目的建立RP-HPLC法同时测定活血止痛散中三七皂苷R1、人参皂苷Rg1和人参皂苷Rb1含量的方法。方法色谱柱为Merck C18分析柱(100 mm×4.6 mm,5μm);流动相为以(A)乙腈-(B)水二元梯度洗脱:0~15 min(18%A:82%B),15~50 min[(18%A~36%A):(82%B~64%B)];流速为1 m L/min;检测波长为203 nm。结果三七皂苷R1、人参皂苷Rg1和人参皂苷Rb1分别在0.118 8~2.376μg(r=0.999 8)、0.4072~8.144μg(r=0.999 9)和0.400 1~8.002μg(r=0.999 8)范围内与其峰面积均有良好线性关系;三七皂苷R1、人参皂苷Rg1和人参皂苷Rb1平均回收率(n=6)分别为99.4%(RSD=1.8%)、97.7%(RSD=1.4%)、97.4%(RSD=1.5%)。结论本试验为活血止痛散的质量控制提供了一种准确可靠的检测方法。

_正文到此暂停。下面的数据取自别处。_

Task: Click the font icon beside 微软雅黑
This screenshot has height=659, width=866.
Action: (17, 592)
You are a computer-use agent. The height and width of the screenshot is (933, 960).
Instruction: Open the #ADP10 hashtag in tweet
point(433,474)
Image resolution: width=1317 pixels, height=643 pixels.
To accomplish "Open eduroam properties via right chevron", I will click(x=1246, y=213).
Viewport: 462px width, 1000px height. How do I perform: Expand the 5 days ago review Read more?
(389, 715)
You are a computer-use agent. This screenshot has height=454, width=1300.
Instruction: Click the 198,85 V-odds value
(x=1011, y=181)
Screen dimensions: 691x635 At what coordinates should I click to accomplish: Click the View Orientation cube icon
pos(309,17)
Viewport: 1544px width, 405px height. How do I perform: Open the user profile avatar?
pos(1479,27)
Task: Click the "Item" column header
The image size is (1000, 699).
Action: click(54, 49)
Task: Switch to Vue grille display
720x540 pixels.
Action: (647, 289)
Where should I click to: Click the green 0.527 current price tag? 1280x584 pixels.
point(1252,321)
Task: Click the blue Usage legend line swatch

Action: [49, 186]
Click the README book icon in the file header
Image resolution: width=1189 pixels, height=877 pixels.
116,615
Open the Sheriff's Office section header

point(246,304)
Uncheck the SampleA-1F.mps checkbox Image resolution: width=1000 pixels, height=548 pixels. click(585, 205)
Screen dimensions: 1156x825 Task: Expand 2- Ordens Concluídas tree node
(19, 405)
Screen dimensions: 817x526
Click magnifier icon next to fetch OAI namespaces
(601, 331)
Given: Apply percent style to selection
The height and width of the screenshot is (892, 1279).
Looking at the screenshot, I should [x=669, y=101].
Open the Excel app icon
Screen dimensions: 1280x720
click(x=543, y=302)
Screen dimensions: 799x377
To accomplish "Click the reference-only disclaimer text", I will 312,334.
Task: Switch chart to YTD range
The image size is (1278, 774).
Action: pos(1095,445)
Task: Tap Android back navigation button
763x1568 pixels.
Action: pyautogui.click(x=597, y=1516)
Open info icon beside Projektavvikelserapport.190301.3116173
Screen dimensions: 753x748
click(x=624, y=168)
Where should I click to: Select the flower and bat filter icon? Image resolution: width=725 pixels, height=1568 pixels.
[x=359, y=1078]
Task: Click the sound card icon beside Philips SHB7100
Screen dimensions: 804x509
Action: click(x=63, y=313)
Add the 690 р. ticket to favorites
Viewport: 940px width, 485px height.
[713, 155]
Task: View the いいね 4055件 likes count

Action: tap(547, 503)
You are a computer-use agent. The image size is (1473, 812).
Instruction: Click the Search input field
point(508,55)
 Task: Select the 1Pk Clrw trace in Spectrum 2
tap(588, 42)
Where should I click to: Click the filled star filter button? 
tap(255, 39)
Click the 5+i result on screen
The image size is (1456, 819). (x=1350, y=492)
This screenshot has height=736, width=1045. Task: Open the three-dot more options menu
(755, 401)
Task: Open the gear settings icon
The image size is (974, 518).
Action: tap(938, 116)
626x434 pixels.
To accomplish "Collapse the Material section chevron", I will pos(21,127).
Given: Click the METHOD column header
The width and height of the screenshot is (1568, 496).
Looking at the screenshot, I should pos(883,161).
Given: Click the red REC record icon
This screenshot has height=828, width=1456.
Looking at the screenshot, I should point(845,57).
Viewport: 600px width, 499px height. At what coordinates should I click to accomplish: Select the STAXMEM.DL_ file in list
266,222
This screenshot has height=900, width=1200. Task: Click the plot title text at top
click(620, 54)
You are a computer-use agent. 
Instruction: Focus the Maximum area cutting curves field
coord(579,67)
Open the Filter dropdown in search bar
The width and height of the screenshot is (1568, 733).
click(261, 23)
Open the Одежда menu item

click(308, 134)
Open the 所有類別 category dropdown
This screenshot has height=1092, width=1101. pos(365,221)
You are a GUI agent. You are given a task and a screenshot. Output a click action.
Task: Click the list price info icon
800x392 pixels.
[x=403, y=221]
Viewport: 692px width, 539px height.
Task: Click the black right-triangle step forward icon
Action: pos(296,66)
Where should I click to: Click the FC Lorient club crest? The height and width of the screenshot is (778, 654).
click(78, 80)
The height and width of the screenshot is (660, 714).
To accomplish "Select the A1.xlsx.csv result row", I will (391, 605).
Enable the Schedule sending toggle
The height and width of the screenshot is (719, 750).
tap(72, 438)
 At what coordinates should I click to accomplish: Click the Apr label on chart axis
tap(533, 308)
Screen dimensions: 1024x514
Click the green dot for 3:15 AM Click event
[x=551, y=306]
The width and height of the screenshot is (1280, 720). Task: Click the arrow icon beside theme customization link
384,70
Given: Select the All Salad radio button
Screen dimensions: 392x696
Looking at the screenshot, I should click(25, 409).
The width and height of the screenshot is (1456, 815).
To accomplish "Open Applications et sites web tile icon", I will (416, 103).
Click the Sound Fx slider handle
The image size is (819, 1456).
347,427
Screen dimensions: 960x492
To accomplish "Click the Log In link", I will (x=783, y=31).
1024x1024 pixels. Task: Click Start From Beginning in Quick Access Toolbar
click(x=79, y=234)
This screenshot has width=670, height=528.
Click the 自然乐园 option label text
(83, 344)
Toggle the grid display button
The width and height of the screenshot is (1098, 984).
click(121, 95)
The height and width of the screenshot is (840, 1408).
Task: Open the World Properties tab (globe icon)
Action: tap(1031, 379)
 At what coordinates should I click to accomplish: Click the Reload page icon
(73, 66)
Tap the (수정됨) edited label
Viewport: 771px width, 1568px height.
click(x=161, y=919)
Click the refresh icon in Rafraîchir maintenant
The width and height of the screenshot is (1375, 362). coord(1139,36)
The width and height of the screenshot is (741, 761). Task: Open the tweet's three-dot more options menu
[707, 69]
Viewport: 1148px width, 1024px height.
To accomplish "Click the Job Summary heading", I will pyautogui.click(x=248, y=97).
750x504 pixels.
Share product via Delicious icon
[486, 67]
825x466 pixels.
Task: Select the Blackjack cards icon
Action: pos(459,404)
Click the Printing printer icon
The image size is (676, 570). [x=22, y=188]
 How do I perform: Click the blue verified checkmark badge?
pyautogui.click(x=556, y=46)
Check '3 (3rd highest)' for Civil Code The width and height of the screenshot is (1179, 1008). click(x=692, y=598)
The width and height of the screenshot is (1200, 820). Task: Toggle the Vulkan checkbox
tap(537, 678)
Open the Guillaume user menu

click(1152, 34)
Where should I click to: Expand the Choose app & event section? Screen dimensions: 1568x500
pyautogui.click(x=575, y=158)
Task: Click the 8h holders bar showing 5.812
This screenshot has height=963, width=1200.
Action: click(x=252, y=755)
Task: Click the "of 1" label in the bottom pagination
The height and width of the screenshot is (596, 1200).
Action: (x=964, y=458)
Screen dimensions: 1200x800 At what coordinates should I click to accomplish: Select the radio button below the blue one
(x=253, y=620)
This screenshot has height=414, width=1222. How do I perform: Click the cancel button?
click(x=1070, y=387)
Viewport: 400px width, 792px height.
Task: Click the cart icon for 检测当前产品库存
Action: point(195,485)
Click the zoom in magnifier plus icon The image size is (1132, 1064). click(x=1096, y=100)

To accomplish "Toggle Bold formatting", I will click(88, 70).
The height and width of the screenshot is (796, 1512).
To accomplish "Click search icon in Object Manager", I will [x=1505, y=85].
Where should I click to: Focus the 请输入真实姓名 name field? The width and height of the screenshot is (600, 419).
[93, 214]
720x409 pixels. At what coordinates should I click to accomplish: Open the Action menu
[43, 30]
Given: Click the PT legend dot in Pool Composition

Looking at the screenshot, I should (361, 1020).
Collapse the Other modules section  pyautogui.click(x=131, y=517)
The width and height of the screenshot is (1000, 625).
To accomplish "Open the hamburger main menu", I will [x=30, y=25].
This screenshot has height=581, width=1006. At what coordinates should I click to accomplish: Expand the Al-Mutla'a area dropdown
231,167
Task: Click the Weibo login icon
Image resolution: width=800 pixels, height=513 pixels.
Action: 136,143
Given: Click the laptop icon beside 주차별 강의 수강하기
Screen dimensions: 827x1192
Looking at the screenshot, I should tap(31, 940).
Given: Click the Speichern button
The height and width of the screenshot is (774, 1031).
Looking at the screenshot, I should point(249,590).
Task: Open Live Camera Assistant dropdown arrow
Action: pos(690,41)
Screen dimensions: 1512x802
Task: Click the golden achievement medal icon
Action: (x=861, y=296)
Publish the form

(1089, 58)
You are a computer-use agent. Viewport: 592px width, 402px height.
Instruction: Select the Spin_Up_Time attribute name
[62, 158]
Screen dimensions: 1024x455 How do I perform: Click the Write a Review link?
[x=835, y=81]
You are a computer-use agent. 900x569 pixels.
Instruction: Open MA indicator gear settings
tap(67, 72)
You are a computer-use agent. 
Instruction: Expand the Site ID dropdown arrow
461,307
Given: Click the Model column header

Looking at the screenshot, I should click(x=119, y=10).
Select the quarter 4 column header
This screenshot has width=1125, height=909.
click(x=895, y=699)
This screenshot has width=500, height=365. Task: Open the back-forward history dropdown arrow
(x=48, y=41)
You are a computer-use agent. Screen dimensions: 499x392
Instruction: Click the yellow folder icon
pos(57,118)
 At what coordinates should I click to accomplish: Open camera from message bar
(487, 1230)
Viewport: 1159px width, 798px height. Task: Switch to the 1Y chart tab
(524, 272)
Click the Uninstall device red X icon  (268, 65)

OBJECTIVE To determine the contents of notoginsenoside R1,ginsenoside Rg1 and ginsenoside Rb1 in Huoxue Zhitong pulvis by RP-HPLC. METHODS The RP-HPLC was carried out on MERCK-C18( 100 mm × 4. 6 mm,5 μm) column with a mobile phase of( A) acetonitrile-( B) water gradient elution: 0-15 min( 18% A: 82% B),and 15-50 min[( 18% A-36% A) :( 82% B-64% B) ]. The detection wavelength was set at 203 nm and flow rate was 1. 0 m L / min. RESULTS Notoginsenoside R1,ginsenoside Rg1 and ginsenoside Rb1 were separated with a good linearity in the sample size ranges of 0. 1188- 2. 376 μg for notoginsenoside R1,0. 407 2- 8. 144 μg for ginsenoside Rg1,and 0. 400 1- 8. 002 μg for ginsenoside Rb1. The average recoveries for notoginsenoside R1,ginsenoside Rg1 and ginsenoside Rb1 were 99. 4%( RSD = 1. 8%),97. 7%( RSD = 1. 4%) and 97. 4%( RSD = 1. 5%),respectively.CONCLUSION The experiment can provide an accurate and reliable method for the quality control of Huoxue Zhitong pulvis.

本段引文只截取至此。